The Latin Quarter World’s Fair will be on Sunday, September 15, which is around the time when the original fair took place, and is also the kickoff to National Latinx Heritage Month, so “it’s a great way to recognize that,” she said.

The fair, which will not be quite as expansive as it had once been, will not shut down Centre St,, but it will close off Creighton St. to Bynner St. and utilize the Blessed Sacrament campus, Ransom said. In the future, they hope to restore it to its original size.

The Planning Committee is working closely with the Jamaica Plain Neighborhood Development Corporation (JPNDC) and the Hyde Square Task Force (HSTF) on this endeavor. The core goal and initiatives set by the Planning Committee include paying all participating artists and performers appropriately, as well as providing paid positions ($20/hour) for local youth to help out with activities at the event. Though it won’t happen this year, the Planning Committee hopes to offer training for youth in activities such as face painting and balloon twisting so they can start their own businesses and be hired at other events.

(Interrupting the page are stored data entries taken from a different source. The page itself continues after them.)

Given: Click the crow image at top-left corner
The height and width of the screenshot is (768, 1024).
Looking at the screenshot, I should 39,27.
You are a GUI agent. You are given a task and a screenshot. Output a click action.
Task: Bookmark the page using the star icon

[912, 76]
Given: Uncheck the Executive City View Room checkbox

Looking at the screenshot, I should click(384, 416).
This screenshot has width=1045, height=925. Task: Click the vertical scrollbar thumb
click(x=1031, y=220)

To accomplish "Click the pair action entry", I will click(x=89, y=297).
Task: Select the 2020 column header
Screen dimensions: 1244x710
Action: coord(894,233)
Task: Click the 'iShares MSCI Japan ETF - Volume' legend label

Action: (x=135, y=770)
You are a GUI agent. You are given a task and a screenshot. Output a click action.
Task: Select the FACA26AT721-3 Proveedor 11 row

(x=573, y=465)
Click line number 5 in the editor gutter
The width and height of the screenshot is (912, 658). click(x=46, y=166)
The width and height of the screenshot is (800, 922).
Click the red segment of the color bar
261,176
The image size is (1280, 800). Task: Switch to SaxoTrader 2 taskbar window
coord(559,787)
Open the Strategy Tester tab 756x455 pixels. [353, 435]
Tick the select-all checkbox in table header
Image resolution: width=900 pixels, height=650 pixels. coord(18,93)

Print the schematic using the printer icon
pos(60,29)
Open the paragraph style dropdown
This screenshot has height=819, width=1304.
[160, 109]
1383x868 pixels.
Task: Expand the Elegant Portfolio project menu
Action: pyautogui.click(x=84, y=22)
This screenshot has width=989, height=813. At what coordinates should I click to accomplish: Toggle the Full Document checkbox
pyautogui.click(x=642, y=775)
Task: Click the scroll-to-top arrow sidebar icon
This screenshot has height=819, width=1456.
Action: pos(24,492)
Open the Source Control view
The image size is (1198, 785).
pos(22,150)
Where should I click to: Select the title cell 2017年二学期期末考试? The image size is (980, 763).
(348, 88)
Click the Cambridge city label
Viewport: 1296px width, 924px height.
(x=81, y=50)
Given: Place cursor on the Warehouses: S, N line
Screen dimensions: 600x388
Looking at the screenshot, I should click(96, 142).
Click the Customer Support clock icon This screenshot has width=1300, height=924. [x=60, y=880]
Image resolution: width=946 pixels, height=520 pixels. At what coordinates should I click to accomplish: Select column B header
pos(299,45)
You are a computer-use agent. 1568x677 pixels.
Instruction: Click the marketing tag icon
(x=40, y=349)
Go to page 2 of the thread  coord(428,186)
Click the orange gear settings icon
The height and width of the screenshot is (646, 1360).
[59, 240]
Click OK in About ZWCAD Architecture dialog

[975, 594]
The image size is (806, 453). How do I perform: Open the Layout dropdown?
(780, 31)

Another feature of this year’s fair is a free bilingual training for any JP-based food business that would like to learn about the process for applying for a temporary food license in Boston. “We want to invite all the restaurants in Latin Quarter and JP to sell food outside,” Ransom said. “If they participate in the training, we will cover their food license, which is $75.”

A free 6 foot table space will be provided for JP small businesses or artists, and non-JP vendors will be charged $150 for a table, Ransom said, and all money goes directly to the fair. “We have 50 vending spaces for vendors,” she said, and 30 of them will be put aside on a first-come, first-serve basis for JP businesses. There are eight spaces for food vendors. “We definitely want a mix of food there,” Ransom said. It was discussed that the Committee might ask original food vendors if they’d like to come back to the fair to bring an air of nostalgia to the event.

“We’re going to make sure this event is for the community, by the community,” she said, so several community input meetings have been held to solicit information about what the community might like to see at the fair regarding food, performances, and activities.

So far, there will be a video project conducted at the fair where fairgoers will be interviewed in a 10×10 set about what they remember about the fair, if it’s their first time, etc. and the footage will be turned into a video to promote next year’s fair, Ransom said. So far, two bands have also been booked. The final activities/rides/games, as well as the rest of the vendors, have yet to be finalized. The Planning Committee is currently looking for more performing groups, volunteers, kids to run the activities, food vendors, and small business vendors, as well as sponsors and donors. Any inquiries should be directed to [email protected]. The fair also has a website,, as well as Instagram and Facebook pages.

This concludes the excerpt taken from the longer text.